# What Makes a Legendary Running Back Season?
We define "legendary running back season" as a season where a running back scored over 20.0 PPR points per game. We will get the legendary running back seasons from the past 4 seasons and look at those running backs statisitics from the year before their legendary season to look for trends. We will be looking at the stats identified to be relevent to RB production my earlier "Stats That Matter" notebook.

In [16]:
# IMPORT PACKAGES
import pandas as pd
import sqlalchemy as sa
import pymysql
import os
from sqlalchemy import create_engine
import dotenv
from dotenv import load_dotenv
import numpy as np
import matplotlib.pyplot as plt
import seaborn as sns
import cryptography
from sklearn.linear_model import LinearRegression

In [17]:
# CONNECT TO LOCAL FANTASY SQL DATABASE
# DEFINE THE DATABASE CREDENTIALS
load_dotenv()
HOST = os.environ.get("MYSQL_HOST")
USER = os.environ.get("MYSQL_USER")
PASSWORD = os.environ.get("MYSQL_PASSWORD")
port = 3306
database = 'fantasydb'

# PYTHON FUNCTION TO CONNECT TO THE MYSQL DATABASE AND
# RETURN THE SQLACHEMY ENGINE OBJECT
def get_connection():
	return create_engine(
		url="mysql+pymysql://{0}:{1}@{2}:{3}/{4}".format(
			USER, PASSWORD, HOST, port, database
		)
	)

# CONNECT TO SQL DATABASE
try:
    # GET THE CONNECTION OBJECT (ENGINE) FOR THE DATABASE
    engine = get_connection()
    print(
        f"Connection to the {HOST} for user {USER} created successfully.")
except Exception as ex:
    print("Connection could not be made due to the following error: \n", ex)

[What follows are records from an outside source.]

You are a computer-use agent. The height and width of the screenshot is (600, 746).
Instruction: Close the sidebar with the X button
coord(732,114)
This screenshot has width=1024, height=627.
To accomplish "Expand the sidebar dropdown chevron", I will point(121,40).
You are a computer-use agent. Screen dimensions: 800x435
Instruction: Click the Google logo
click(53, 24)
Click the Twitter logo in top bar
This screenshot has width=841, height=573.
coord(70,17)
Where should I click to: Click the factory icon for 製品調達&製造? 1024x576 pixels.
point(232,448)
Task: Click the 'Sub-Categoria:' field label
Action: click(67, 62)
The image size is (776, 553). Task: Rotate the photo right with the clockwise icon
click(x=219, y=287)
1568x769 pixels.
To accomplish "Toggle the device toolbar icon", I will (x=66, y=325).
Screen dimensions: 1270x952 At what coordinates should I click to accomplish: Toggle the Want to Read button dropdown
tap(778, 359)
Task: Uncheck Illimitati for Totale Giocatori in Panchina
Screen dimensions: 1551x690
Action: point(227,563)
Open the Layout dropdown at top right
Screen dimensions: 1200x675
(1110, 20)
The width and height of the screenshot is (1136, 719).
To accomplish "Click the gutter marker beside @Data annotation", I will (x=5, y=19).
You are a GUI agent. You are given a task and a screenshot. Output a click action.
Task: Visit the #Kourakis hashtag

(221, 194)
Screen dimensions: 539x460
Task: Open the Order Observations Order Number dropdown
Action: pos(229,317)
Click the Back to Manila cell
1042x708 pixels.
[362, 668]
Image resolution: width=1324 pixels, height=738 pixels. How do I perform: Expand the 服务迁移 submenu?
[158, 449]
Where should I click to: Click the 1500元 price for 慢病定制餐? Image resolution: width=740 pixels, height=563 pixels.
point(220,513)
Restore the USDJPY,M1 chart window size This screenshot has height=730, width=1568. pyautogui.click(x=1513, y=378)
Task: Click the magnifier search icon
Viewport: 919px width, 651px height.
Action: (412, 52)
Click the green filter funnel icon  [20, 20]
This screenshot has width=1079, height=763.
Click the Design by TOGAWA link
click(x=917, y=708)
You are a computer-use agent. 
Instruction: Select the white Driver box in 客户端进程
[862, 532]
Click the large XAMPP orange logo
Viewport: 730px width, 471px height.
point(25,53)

Connection to the localhost for user root created successfully.


In [18]:
# GET DATAFRAME OF ALL PLAYERS OF *POSITION* IN *YEAR*
def retrieve_players(pos, year):
    with engine.begin() as conn:
        df = pd.read_sql_query(sa.text(
            f'''
            SELECT 
                *
            FROM 
                {pos}_stats_{year}
            '''), conn)
        conn.close()
    return df

# GET THE TOP *RANK* *POSITION* PLAYERS OF *YEAR* AND THEIR *POSITION* STATS FROM PRIOR *YEAR*
def top_x_players_prior_stats(pos, year, rank):
    valid_year = ['2019', '2020', '2021', '2022', '2023']
    valid_pos = ['qb', 'rb', 'wr', 'te']
    
    if year not in valid_year:
        return print('Not a valid year: 2019-2023')
    if pos not in valid_pos:
        return print('Not a valid position')
    
    prior_year= str(int(year) -1)
    age_change = 2023 - int(prior_year)
    year = int(year)
    
    with engine.begin() as conn:
        df = pd.read_sql_query(sa.text(
            f'''
            SELECT
                {pos}_stats_{year}.NAME as NAME1,
                {pos}_stats_{year}.RANK as RANK1,
                ppr_adp_{prior_year}.AGE,
                {pos}_stats_{prior_year}.*
            FROM 
                {pos}_stats_{prior_year}
            INNER JOIN 
                {pos}_stats_{year} 
            ON 
                {pos}_stats_{year}.NAME = {pos}_stats_{prior_year}.NAME
            INNER JOIN
                ppr_adp_{prior_year}
            ON
                {pos}_stats_{prior_year}.NAME = ppr_adp_{prior_year}.NAME
                
            WHERE
                ({pos}_stats_{year}.FPTS / {pos}_stats_{year}.G) >= 22.5
            ORDER BY
                {pos}_stats_{year}.RANK ASC            
            '''), conn)
        conn.close()
        df = df.drop(columns=['index', 'RANK', 'NAME'])
        df["AGE"] = df["AGE"].subtract(age_change)
        df["YEAR"]=year
                
        df.columns = ['PRIOR_' + str(col) for col in df.columns]
        df = df.rename(columns={'PRIOR_NAME1':'NAME', 'PRIOR_RANK1':'PRIOR_RANK', })
    return df

In [19]:
df1 = top_x_players_prior_stats('rb', '2019', '12')
df2 = top_x_players_prior_stats('rb', '2020', '12')
df3 = top_x_players_prior_stats('rb', '2021', '12')
df4 = top_x_players_prior_stats('rb', '2022', '12')
df5 = top_x_players_prior_stats('rb', '2023', '12')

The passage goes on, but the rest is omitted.